After losing my father unexpectedly when I was 11, my love for the Rangers–our team–only grew. I no longer felt uncomfortable for wearing my jersey, the one with my dad’s handwriting on the inside collar spelling out my name. It was through the Rangers that I could still feel like he was with me; the sound of pucks hitting sticks at Madison Square Garden is the same now as it did then. The smell of hot dogs, knishes, and light beer still reminds me of him to this day.  Soon too, I found my best friend to be a closeted Rangers fan as well, only strengthening our bond. Despite him being in Los Angeles and me in Brooklyn, we still make a point go to a game every December. My mom has also gotten in on the allure of hockey, becoming an even bigger fan of the team than I am and only strengthening the bond we both share. The Rangers may not have been the Long Island team, but they came to define my Long Island childhood. Rooting for the underdog, I learned, meant different things to different people. My world was my mother, and my friends. That was the community with which I self-identified, whether or not that meant putting on the orange and blue of my team’s arch-rivals.

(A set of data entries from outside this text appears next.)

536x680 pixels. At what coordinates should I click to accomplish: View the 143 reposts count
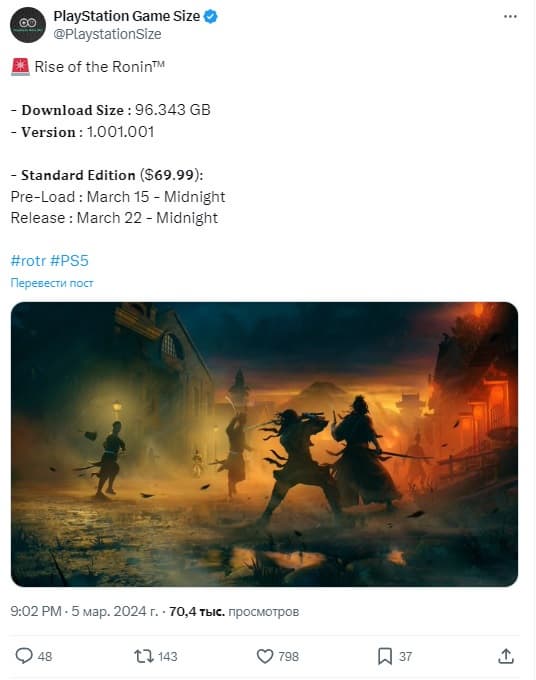167,657
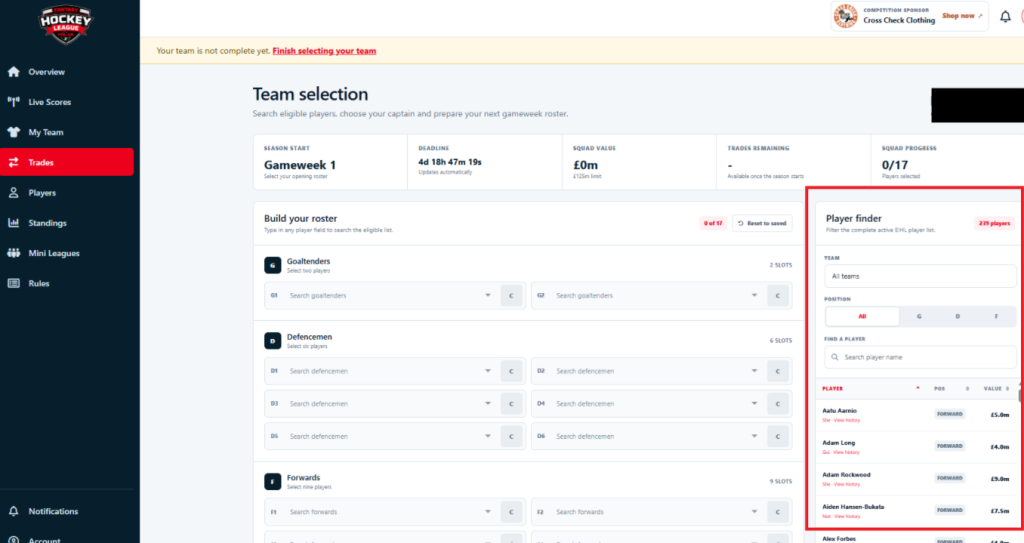Click the Reset to saved button

[762, 223]
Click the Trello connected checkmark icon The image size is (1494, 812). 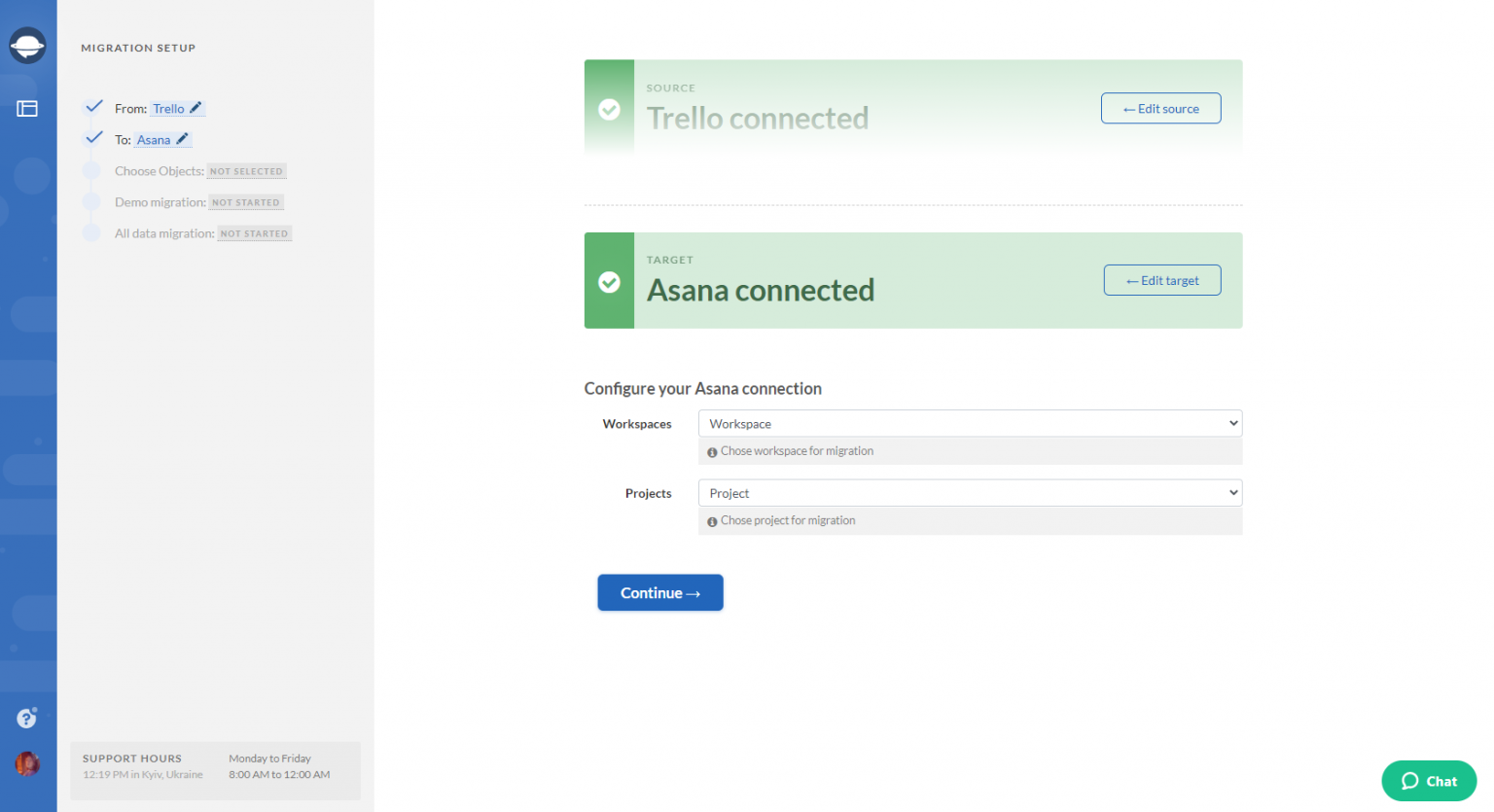tap(609, 109)
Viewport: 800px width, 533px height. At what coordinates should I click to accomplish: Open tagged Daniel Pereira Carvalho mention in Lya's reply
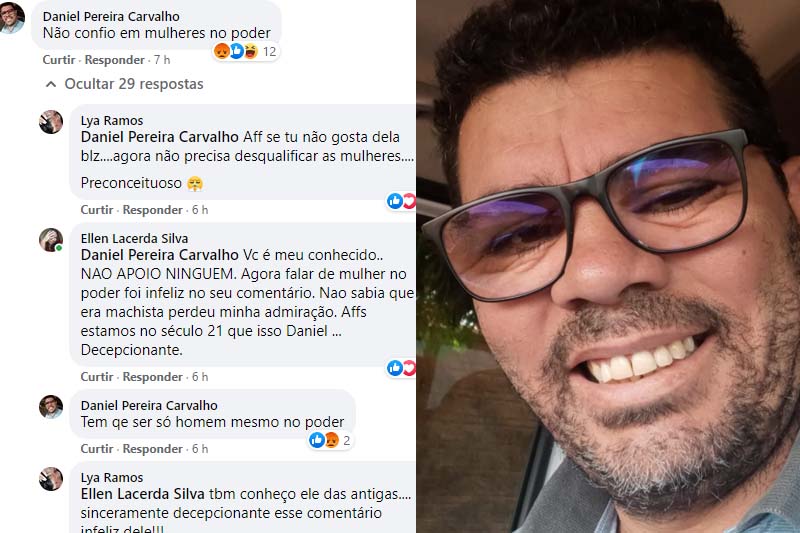[160, 137]
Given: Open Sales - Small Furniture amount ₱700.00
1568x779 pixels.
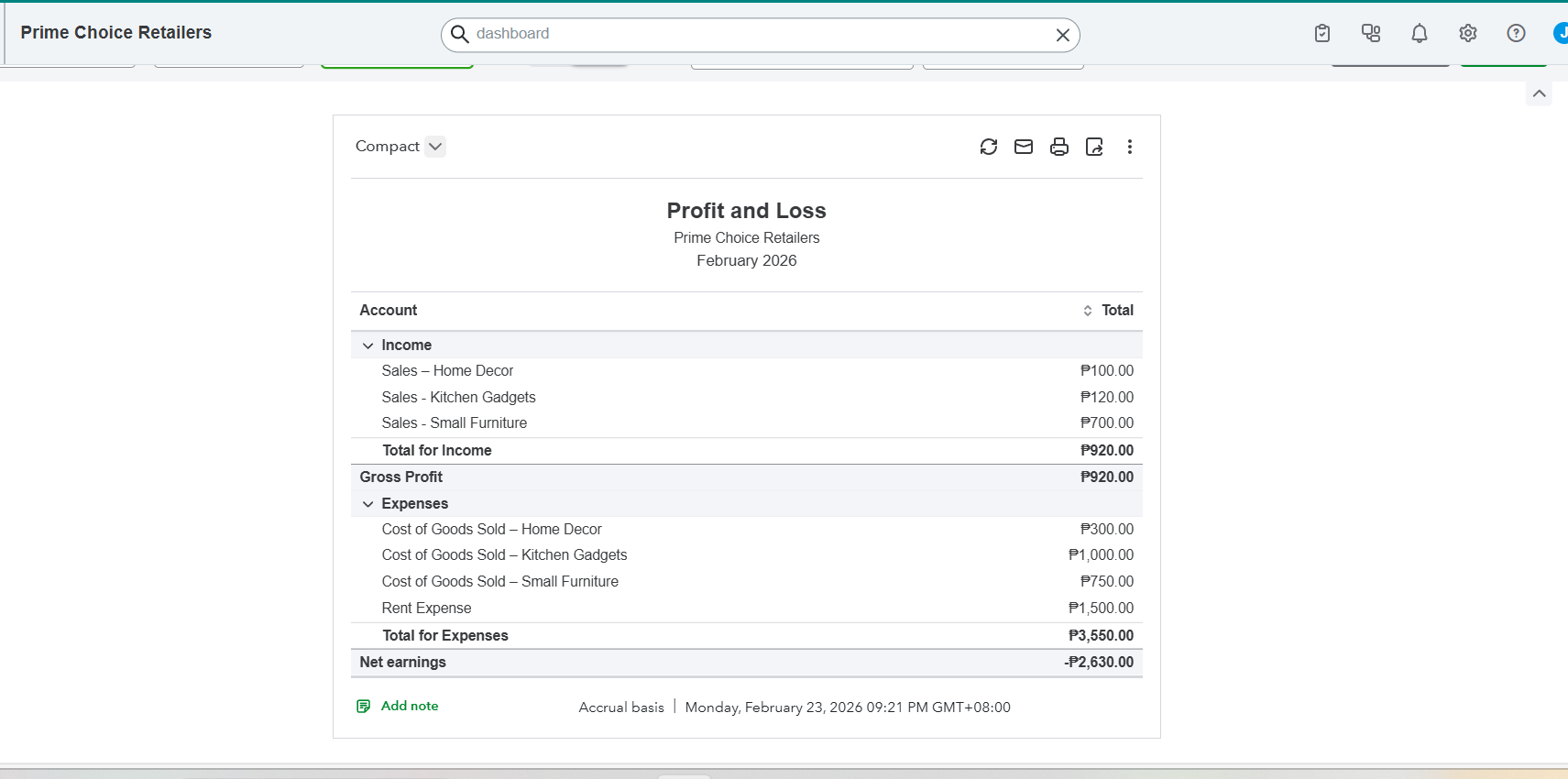Looking at the screenshot, I should click(x=1106, y=422).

With the Islanders moving to Brooklyn, generations of fans will lose what was an incredibly important part of what it meant to be from Long Island. Brooklyn is, at the risk of hyperbole, everything that Long Island is not: order a single-origin pour-over coffee in Hicksville, and you’ll be summarily dismissed. Seek out a quinoa salad at an Irish pub, and you might face an even worse fate. Long Islanders with fond memories of the team’s powerhouse years will find the Barclays center to have none of the charm of the Coliseum. In a mephistophelean deal to keep the team from completely relocating to far-off, hockey-starved locales like Kansas City, Islanders owner Charles Wang opted instead to remove the heart of what made the Islanders special. A team that was named for a community that clamored for something of its own. Something unique. Something that, despite its challenges, was theirs alone.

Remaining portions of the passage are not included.